_Objet de l'exercice_:
Présentez sous forme de liste numérotée, sans les lignes vides, les lignes des enregistrements allant de celle qui contient « Task: Open the New local account profile » jusqu'à celle qui contient « Action: point(475,188) », cette dernière comprise. Laissez les images de côté dans votre réponse.

_Enregistrements fournis_:
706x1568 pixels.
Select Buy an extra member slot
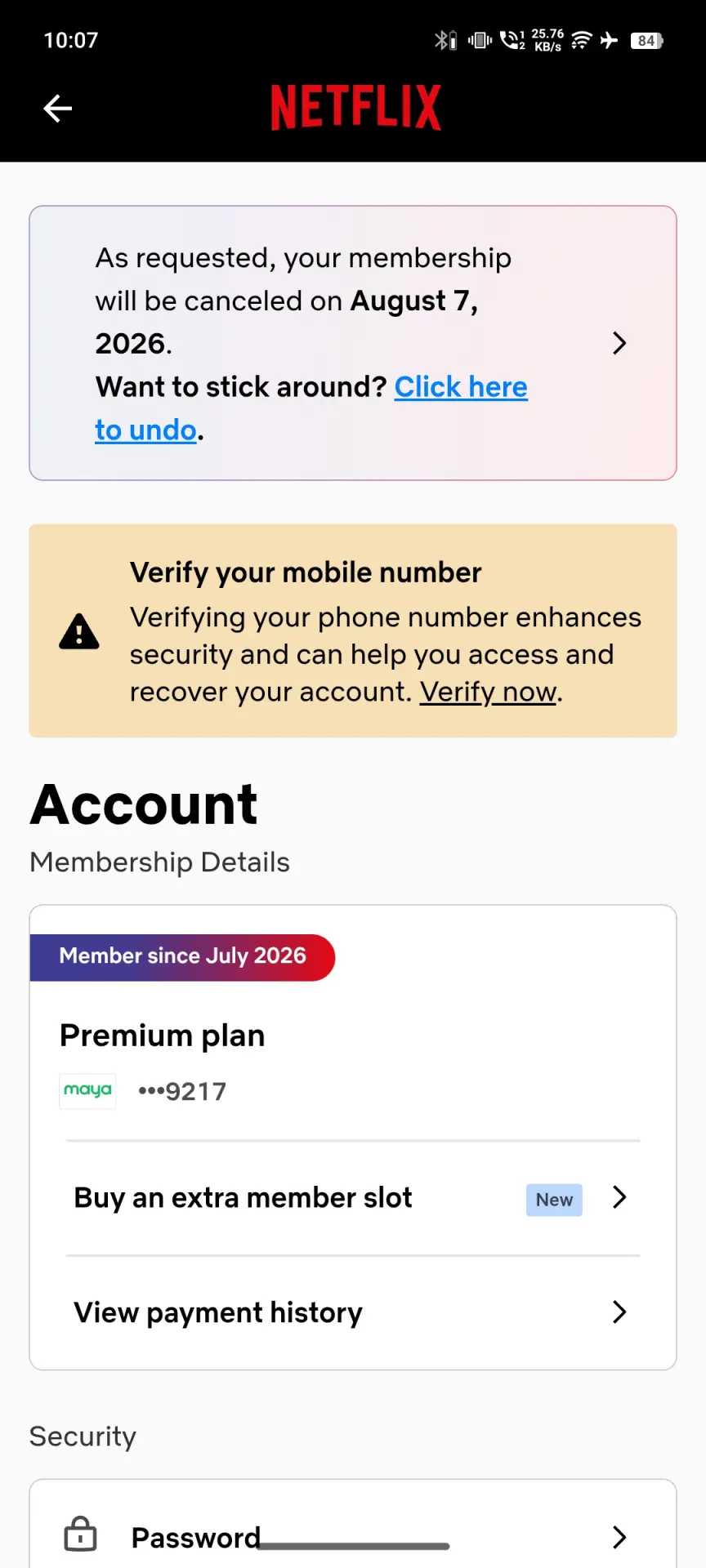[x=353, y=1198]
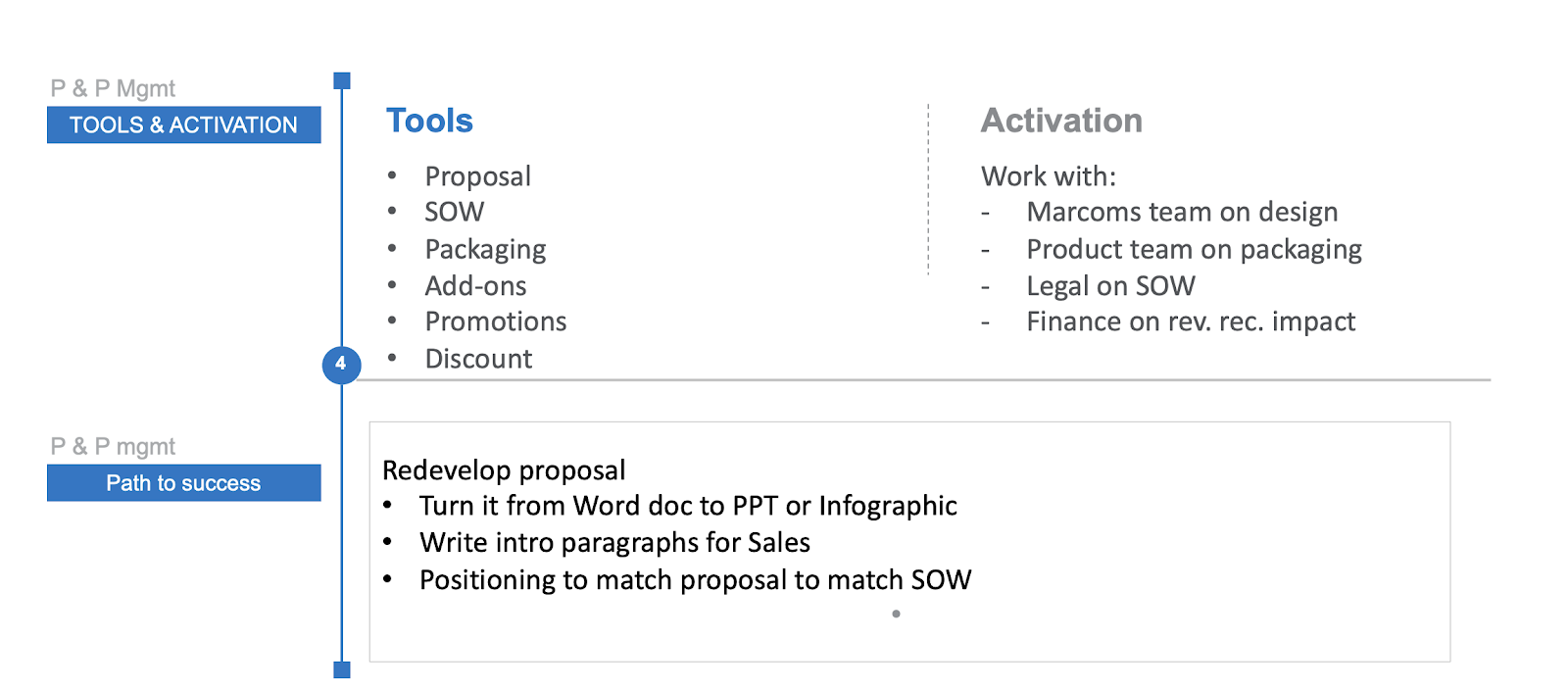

* * *

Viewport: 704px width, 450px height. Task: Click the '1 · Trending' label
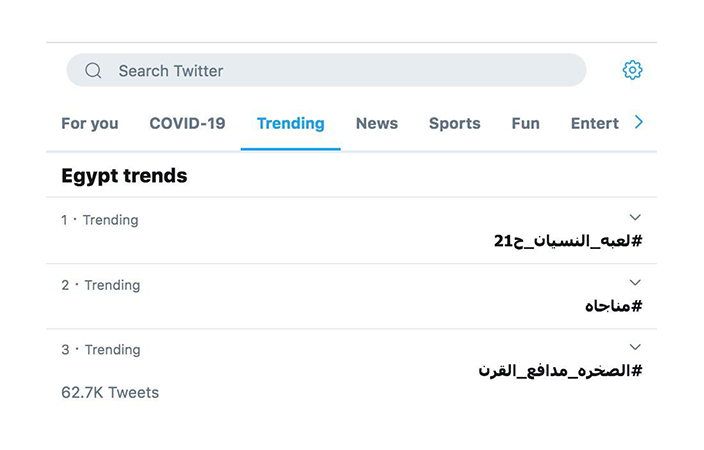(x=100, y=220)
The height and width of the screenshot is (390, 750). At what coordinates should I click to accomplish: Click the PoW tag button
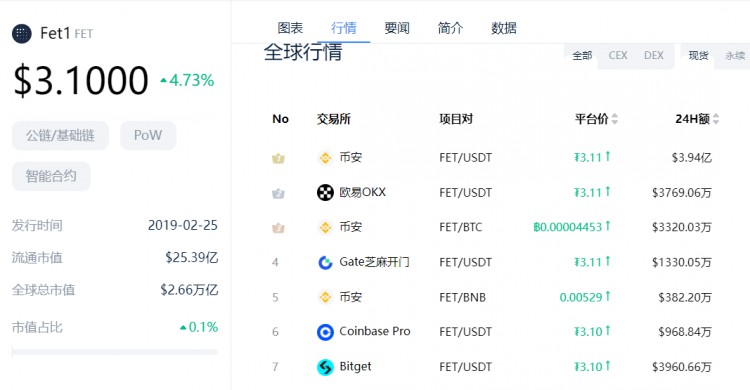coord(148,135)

---

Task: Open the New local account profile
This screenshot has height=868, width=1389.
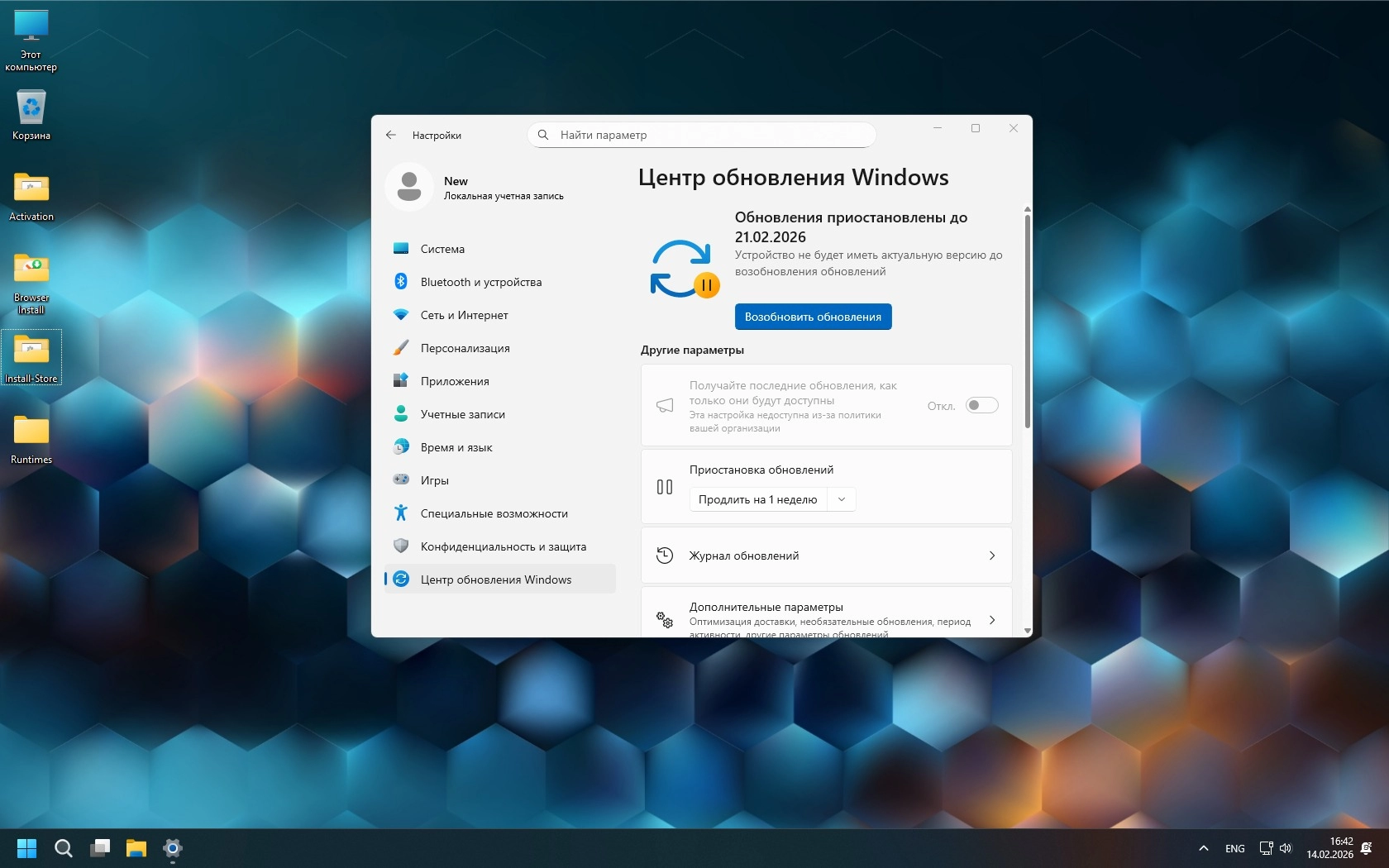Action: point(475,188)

_Réponse complète_:
1. Task: Open the New local account profile
2. This screenshot has height=868, width=1389.
3. Action: point(475,188)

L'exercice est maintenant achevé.